▶ [Task objective]: Gather all lines from the material that contain "agent".
******************************
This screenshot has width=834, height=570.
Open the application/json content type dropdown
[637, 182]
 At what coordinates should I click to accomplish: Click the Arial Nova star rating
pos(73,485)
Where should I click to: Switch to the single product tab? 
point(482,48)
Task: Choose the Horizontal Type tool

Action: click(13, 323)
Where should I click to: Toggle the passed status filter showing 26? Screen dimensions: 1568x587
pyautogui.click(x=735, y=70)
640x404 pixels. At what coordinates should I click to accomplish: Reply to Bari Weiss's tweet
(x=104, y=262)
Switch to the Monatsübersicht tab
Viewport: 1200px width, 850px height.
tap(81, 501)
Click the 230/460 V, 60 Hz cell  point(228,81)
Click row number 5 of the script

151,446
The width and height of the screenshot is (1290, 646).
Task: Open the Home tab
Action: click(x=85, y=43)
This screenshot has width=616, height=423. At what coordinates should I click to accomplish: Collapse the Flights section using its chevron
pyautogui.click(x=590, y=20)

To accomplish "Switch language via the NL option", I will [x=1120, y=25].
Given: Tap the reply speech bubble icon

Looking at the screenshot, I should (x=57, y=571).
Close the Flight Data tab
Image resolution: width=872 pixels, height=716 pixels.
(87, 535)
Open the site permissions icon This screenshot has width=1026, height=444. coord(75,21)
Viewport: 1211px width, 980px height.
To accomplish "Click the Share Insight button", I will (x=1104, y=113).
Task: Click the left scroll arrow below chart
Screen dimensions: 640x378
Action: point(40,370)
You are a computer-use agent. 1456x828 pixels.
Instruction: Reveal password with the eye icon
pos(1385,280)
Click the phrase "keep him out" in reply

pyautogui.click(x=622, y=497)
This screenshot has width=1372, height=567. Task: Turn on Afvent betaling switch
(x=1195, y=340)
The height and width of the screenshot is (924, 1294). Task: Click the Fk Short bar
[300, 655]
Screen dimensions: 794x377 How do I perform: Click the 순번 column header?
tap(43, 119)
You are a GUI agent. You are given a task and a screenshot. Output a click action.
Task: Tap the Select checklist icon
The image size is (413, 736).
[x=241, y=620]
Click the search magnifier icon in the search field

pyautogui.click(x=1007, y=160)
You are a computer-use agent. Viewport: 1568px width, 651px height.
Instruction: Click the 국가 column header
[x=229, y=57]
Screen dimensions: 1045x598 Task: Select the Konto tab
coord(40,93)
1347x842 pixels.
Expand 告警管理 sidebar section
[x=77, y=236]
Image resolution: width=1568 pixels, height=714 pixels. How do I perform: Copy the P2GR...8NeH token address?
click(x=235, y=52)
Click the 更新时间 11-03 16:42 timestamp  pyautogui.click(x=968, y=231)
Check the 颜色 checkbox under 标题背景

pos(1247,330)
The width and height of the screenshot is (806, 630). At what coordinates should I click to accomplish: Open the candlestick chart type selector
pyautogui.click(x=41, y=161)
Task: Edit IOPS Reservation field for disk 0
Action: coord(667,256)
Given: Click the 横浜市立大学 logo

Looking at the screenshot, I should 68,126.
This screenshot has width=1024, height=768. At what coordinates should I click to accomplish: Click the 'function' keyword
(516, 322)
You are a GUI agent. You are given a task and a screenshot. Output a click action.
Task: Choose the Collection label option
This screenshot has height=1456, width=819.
******************************
▶ [Result for this task]:
You are a computer-use agent. 1456x828 pixels.
You are a GUI agent. You are given a task and a screenshot. Output a click action.
You are a computer-use agent. Viewport: 1568px width, 651px height.
You are a GUI agent. You are given a task and a screenshot. Output a click action.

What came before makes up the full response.